American International Group (AIG) gaining $0.23. The "Wall Street Journal" today saying miscalculated risks and complex credit default swaps the reason behind the insurance giant's near collapse.
General Electric (GE) dropping $0.21.
Procter & Gamble (PG) losing $0.14.
JPMorgan Chase (JPM) finishing down $0.52.
We have ExxonMobil (XOM) which edged up $0.17. That despite oil prices which fell $3.90 to $63.91 a barrel today.
National City (NCC) losing $0.17.
Bank of America (BAC) dropping more than half a dollar.
Hartford Financial (HIG) up nearly $6. The insurance says its property and insurance units remain well capitalized, about $2 billion in capital, more than enough to maintain the double A credit rating.
Wachovia (WB) losing a fraction.
Then we have AT&T (T) which gained $1.04. The shares in telecom companies all following up on news the FTC is delaying a vote on a new fee structure for telecoms. It would determine the fees they pay to route calls through each other's phone networks.
And a look at some of the others in the group, Embarq (EQ), Frontier Comms (FTR), Qwest Comms (Q), Sprint Nextel (S), Verizon Comms (VZ), all doing nicely although off their highs of the day.
Boeing Co (BA) rising $0.58. Over the weekend, their machinists union signed off on a new four-year contract with health care and pension benefits.

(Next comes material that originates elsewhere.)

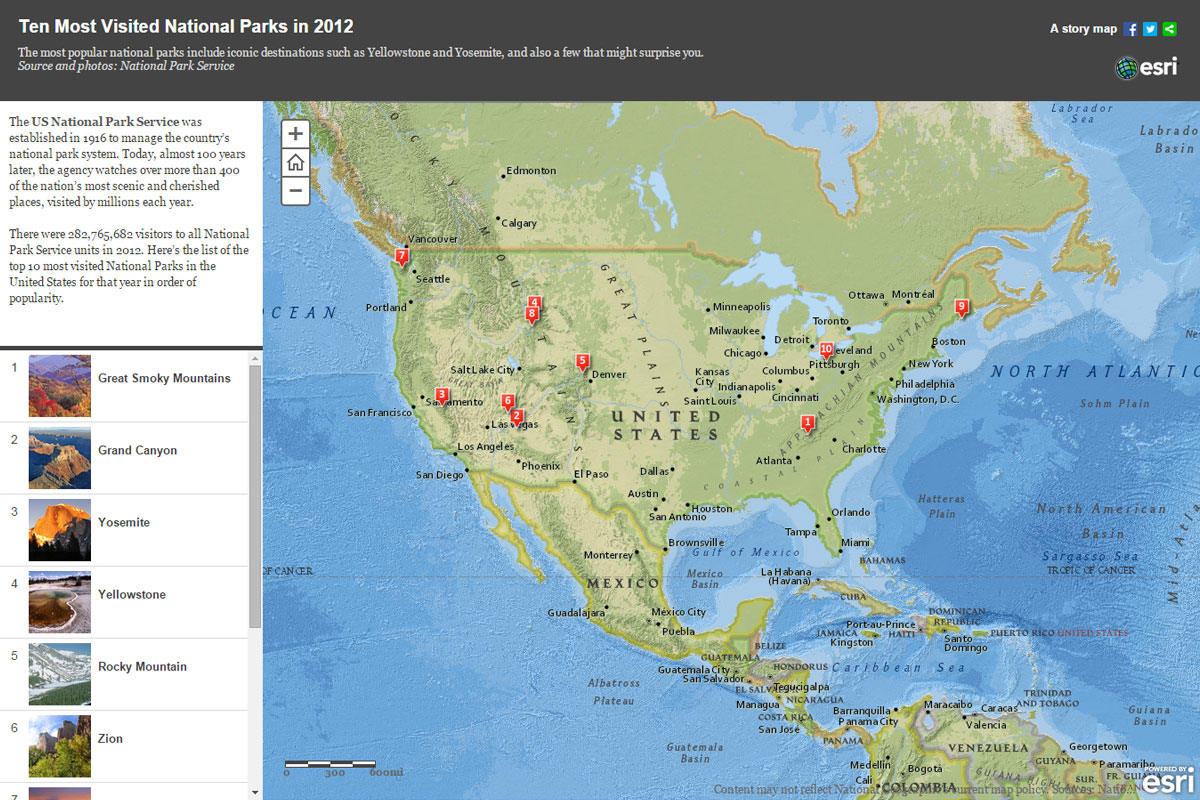Image resolution: width=1200 pixels, height=800 pixels.
Task: Share the story map on Twitter
Action: click(x=1150, y=29)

Nucor (NUE) falling $2.68. Falling steel prices and lower growth rates in China may hurt steel demand. Credit Suisse cutting estimates.
Halliburton co (HAL) falling $1.43. Goldman Sachs sees drastic cutbacks in spending for oil exploration and production next year and cautioned against buying into oil service stocks like Halliburton.
Unibanco (UBB) soaring over $6. It's being taken over by a larger rival, Banco Itau. It's an all-stock deal, paring up the number two and number three financial players in Brazil.
Advanced Medical Optics (EYE) rising $1.26. The eye care maker reporting a turnaround in profit last week and Jefferies upgraded the stock today.
And Lydall (LDL) falling $1.29. This is a maker of thermal acoustic products and they say the downturn in the auto industry will hurt sales for them for the foreseeable future.
Now over to the NASDAQ, Apple (AAPL) slipped $0.63. A Friedman Billings Ramsey analyst says Apple is cutting production of its iPhones. IPhone production could drop more than 40 percent from third quarter levels in what they call the negative signal for global demand.
Google (GOOG) falling more than $12. The "Journal" says Yahoo! and Google are revising their advertising partnership deal in hopes of winning antitrust approval.
Microsoft (MSFT) picked up $0.29.
Research in Motion (RIMM) gaining more than $3.
Cisco Systems (CSCO) dropping more than half a dollar.
And we have First Solar (FSLR) rising more than $18. Intel (INTC) off a fraction.
Qualcomm (QCOM) down $1.06.
Amgen (AMGN) up $1.66.
Gilead Sciences (GILD) up $1.46.
Baidu.com (BIDU), a $200 million stock buyback program there.
Dryships (DRYS) gaining $2.69. Long-term charter contract helping to a 71 percent gain in quarterly profits.
Biogen Idec (BIIB) gaining more than $3. Analysts like the outlook for the company's multiple sclerosis drug Tasavery (ph).
And finally Atricure (ATRC) plunging $2.53. The Justice Department investigating this company from (INAUDIBLE) marketing and questions about Medicare billing codes. Atricure says it's cooperating with the investigation.